Africa Twenty Twenty Six: When Democracy Fails, the Military Coup Seduces

Published on June 03, 2026 | Translated from Spanish

The 2026 African elections are marked by fraud, repression, and growing disenchantment. Leaders like the one in Burkina Faso are already calling for democracy to be forgotten, while military coups become normalized. For citizens, the lack of food, water, and education makes any regime that promises order attractive, even if it's at gunpoint.

A somber crowd in front of a broken map of Africa; a soldier raises a rifle, while fallen ballot boxes and hungry children lie in the dust.

Electoral technology: between broken ballot boxes and phantom voter rolls 🗳️

Electronic voting systems promised transparency, but in several countries they are used to manipulate results. Without maintenance or audits, machines fail or record votes from deceased individuals. Added to this is state digital surveillance, which identifies and represses the opposition. Technology, far from liberating, becomes a more efficient control tool than manual fraud.

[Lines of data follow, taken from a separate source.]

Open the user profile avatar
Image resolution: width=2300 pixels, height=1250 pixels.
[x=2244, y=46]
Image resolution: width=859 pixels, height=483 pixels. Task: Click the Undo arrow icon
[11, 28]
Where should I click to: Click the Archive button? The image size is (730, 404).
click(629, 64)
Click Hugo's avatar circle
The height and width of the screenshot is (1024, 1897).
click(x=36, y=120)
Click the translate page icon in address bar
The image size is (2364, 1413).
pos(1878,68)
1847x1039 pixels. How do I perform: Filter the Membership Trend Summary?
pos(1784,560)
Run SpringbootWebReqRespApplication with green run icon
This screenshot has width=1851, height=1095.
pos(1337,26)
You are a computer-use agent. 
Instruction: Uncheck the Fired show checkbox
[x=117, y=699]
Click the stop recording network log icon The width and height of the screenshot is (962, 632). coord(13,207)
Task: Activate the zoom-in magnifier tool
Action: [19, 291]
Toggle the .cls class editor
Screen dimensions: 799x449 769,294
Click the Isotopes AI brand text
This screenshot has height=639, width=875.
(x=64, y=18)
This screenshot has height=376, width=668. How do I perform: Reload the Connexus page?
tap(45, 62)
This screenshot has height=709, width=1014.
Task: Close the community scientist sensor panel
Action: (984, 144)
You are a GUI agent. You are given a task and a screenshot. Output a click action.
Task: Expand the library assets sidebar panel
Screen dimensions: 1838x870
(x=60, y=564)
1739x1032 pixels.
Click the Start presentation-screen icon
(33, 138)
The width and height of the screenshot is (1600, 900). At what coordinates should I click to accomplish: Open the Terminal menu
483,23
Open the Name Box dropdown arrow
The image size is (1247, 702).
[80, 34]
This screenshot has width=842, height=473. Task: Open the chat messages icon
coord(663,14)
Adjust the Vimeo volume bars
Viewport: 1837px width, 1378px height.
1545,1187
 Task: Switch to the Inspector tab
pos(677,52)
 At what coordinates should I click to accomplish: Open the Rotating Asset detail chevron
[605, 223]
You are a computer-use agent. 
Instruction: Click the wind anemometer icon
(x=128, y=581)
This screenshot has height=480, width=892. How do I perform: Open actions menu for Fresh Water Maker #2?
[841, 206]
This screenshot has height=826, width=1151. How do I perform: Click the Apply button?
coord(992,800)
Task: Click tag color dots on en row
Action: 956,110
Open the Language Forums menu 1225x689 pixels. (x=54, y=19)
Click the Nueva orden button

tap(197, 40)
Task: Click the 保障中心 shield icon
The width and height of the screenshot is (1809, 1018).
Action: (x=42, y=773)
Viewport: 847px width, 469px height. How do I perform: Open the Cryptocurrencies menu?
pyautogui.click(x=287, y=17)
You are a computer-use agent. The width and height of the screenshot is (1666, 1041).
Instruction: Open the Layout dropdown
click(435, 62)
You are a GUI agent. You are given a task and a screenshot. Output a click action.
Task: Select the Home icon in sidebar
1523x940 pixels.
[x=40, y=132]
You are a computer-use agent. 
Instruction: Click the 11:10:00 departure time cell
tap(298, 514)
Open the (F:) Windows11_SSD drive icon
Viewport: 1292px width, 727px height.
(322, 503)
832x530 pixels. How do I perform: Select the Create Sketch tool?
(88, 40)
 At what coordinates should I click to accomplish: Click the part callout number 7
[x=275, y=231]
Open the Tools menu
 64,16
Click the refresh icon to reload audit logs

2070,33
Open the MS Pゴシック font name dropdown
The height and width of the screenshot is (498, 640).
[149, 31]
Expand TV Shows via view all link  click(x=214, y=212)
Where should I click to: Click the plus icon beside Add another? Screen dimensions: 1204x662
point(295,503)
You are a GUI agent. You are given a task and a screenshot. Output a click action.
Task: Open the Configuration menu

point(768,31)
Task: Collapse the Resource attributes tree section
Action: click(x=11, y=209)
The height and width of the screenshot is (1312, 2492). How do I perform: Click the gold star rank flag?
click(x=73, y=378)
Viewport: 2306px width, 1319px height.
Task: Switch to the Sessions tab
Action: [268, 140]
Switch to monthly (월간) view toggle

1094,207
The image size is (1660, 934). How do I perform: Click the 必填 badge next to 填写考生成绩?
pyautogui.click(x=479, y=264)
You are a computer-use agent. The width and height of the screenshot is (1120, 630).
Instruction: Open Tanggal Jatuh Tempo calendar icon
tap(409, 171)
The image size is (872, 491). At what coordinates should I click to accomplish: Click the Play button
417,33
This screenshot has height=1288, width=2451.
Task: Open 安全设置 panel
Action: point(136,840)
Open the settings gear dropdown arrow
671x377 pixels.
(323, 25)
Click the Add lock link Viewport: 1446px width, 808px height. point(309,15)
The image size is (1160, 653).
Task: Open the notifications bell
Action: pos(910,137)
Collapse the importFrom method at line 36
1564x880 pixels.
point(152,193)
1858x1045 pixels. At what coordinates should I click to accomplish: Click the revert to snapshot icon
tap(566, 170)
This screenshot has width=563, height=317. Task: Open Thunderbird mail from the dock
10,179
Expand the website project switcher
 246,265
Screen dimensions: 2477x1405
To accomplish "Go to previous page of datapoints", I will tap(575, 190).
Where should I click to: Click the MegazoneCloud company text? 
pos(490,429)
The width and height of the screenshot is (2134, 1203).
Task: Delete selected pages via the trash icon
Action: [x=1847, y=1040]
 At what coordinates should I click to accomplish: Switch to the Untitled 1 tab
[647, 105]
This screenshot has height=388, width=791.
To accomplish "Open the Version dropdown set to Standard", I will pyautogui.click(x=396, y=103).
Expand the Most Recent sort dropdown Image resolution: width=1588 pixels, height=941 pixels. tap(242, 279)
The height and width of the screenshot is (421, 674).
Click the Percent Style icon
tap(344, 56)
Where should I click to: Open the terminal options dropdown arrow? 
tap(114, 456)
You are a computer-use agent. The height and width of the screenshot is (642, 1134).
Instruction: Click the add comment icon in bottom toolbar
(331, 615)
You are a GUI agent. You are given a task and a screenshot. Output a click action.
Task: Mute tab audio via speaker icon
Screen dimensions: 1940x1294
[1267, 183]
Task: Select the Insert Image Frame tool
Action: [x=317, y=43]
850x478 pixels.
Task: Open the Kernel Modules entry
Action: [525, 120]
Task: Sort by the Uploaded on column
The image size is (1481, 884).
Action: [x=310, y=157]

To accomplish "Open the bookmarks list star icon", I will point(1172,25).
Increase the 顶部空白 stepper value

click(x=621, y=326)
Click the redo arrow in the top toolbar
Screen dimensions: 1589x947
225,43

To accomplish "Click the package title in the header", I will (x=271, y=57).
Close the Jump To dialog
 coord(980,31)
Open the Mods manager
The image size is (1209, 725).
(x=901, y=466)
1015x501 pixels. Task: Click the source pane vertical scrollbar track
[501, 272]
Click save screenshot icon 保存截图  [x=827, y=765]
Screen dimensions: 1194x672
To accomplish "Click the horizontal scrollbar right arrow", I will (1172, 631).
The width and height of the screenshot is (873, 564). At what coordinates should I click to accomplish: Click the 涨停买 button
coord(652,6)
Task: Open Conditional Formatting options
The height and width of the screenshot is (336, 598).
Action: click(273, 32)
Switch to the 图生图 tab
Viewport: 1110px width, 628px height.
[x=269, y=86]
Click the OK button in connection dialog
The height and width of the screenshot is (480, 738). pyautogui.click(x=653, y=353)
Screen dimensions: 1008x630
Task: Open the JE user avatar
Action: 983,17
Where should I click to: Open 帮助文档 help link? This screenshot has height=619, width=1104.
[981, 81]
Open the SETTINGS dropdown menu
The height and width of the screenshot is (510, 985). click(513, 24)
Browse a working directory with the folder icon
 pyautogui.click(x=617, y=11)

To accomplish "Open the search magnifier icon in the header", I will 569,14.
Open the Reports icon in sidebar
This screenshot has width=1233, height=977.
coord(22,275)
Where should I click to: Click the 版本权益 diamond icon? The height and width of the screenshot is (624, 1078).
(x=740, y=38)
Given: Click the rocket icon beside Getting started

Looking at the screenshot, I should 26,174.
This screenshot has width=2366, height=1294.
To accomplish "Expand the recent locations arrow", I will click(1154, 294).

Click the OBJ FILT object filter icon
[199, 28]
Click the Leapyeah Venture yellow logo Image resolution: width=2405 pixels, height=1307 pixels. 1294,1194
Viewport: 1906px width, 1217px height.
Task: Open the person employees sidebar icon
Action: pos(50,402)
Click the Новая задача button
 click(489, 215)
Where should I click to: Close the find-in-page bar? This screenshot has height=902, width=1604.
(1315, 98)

Democracy: the product no one wants to buy 🛒

It turns out that democracy is like that expensive appliance that promises wonders but never works properly. African citizens, tired of pressing the vote button and receiving power outages, have decided that a soldier with a machete at least guarantees that the corner store won't be looted. Freedom of speech is all well and good, but hunger doesn't understand speeches.